> [YOUR INSTRUCTIONS]: Would you write out the lines below exactly, from the one containing "The height and width of the screenshot is (470, 953)." to the very last, but without the pictures?

START SUPPLIED DATA

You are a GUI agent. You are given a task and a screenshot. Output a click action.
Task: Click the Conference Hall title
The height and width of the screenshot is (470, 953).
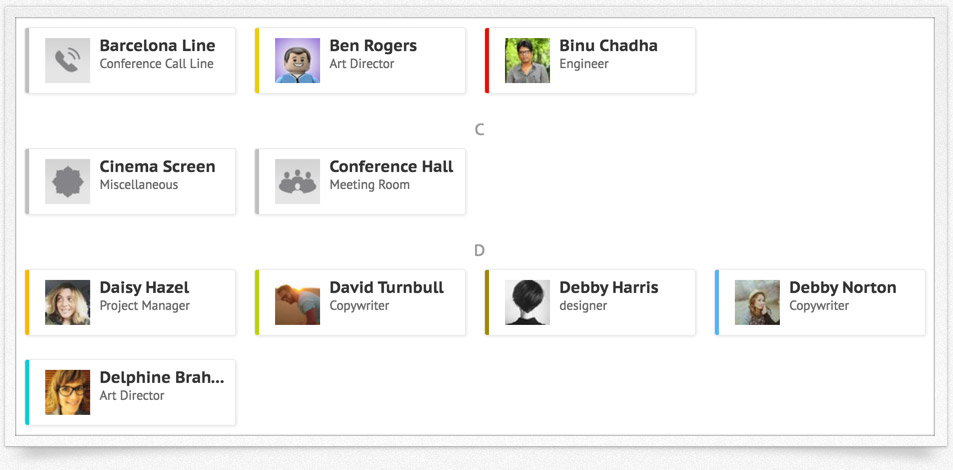click(391, 167)
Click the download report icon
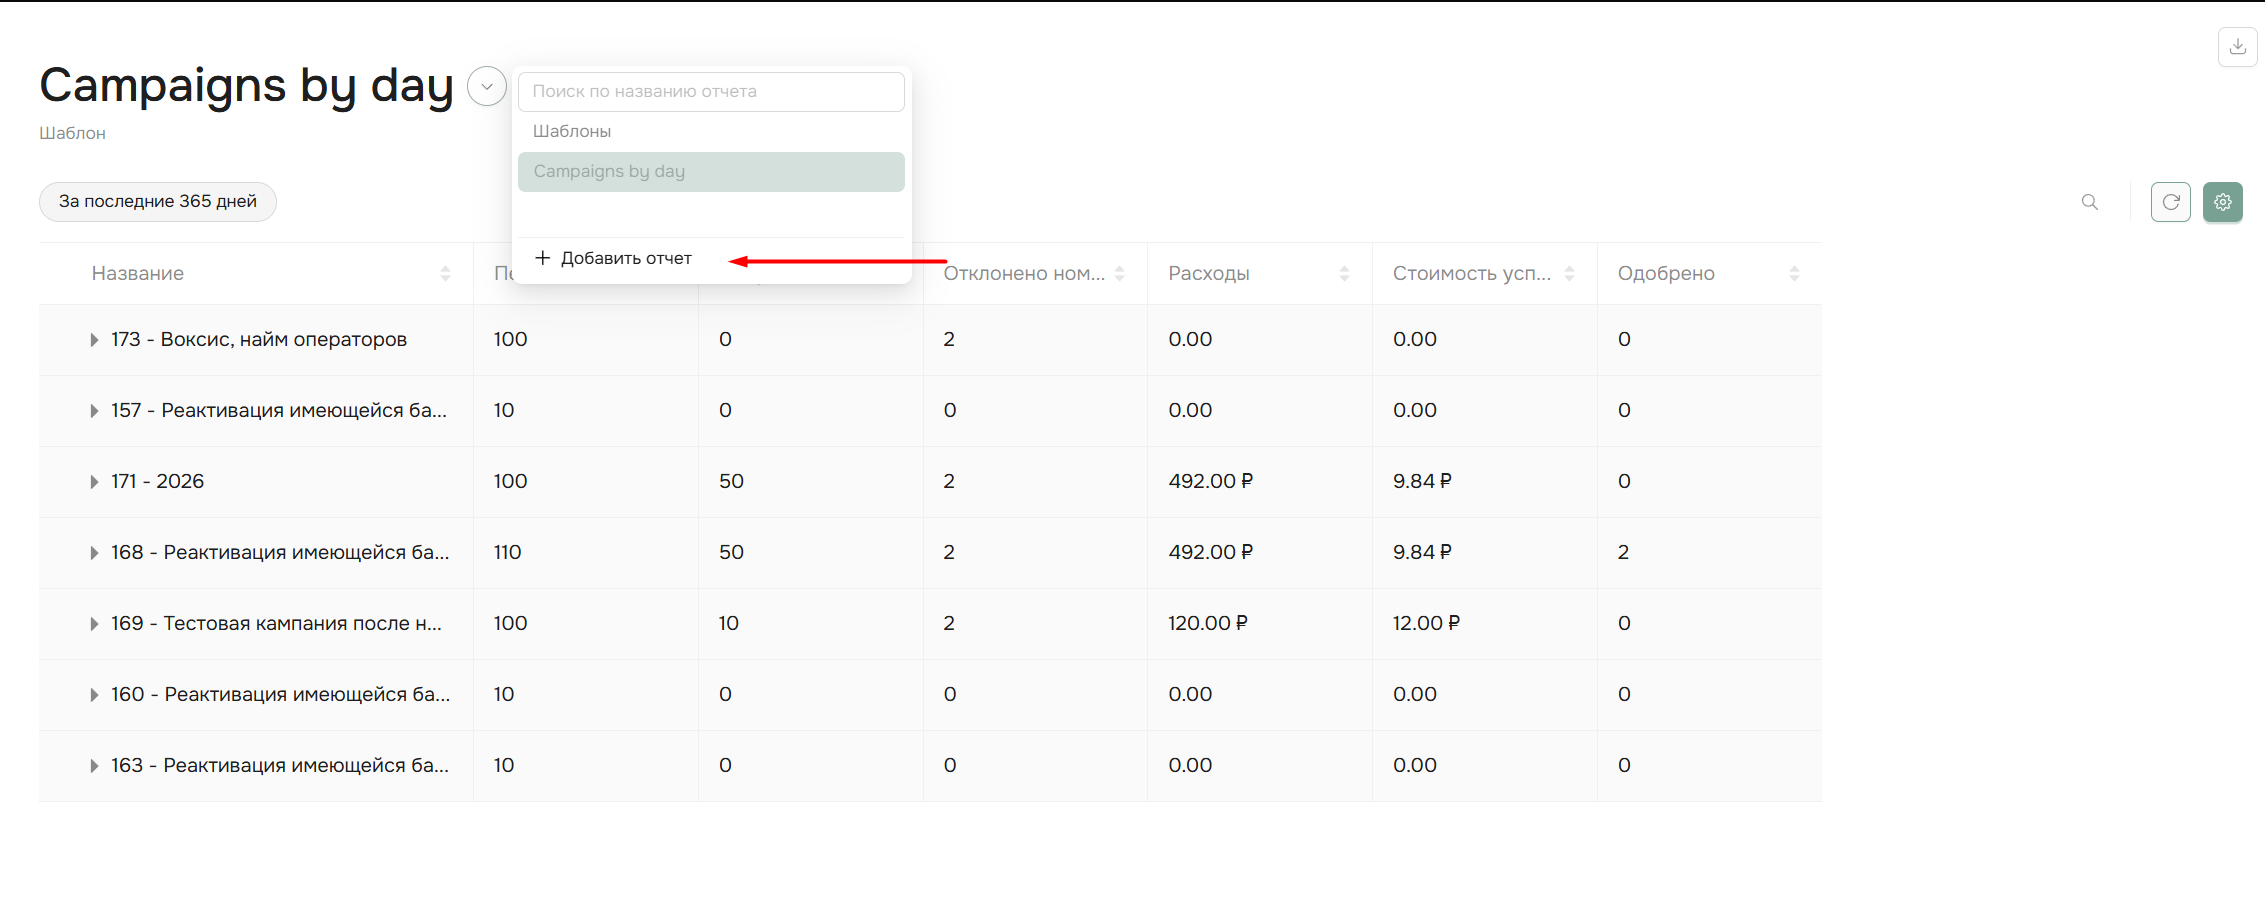The height and width of the screenshot is (920, 2265). point(2237,47)
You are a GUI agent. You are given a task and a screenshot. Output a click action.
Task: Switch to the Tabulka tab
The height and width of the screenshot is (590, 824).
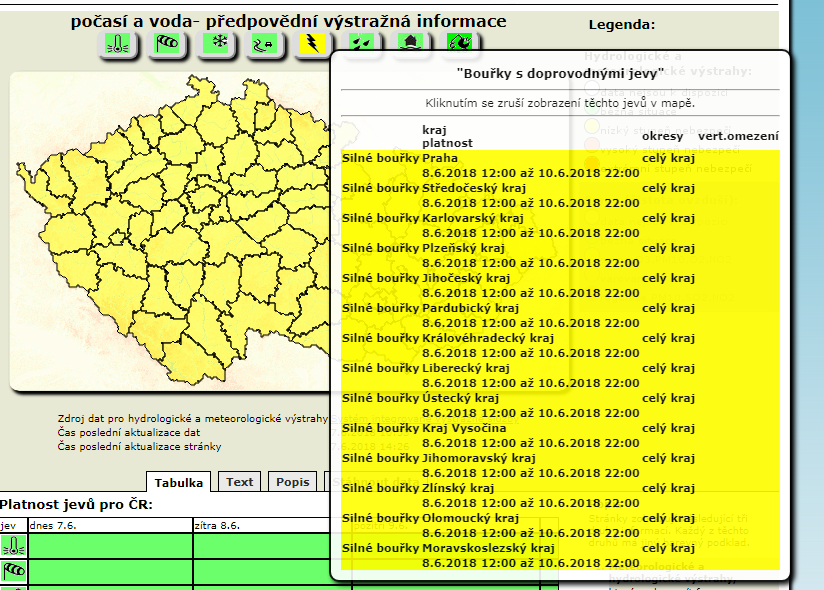pos(179,482)
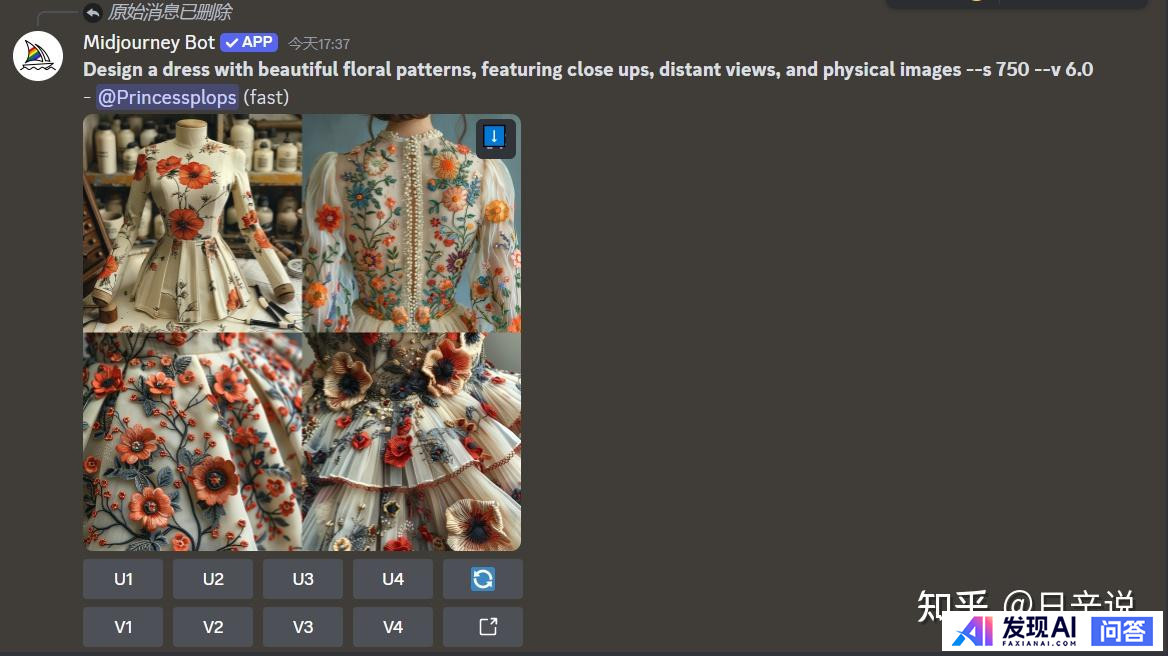Upscale second image with U2
The width and height of the screenshot is (1168, 656).
click(x=213, y=579)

END SUPPLIED DATA

> [ANSWER SECTION]:
The height and width of the screenshot is (470, 953).
click(391, 167)
Click the download report icon
The height and width of the screenshot is (920, 2265). point(2237,47)
You are a GUI agent. You are given a task and a screenshot. Output a click action.
Task: Switch to the Tabulka tab
The height and width of the screenshot is (590, 824).
pos(179,482)
Upscale second image with U2
The width and height of the screenshot is (1168, 656).
click(x=213, y=579)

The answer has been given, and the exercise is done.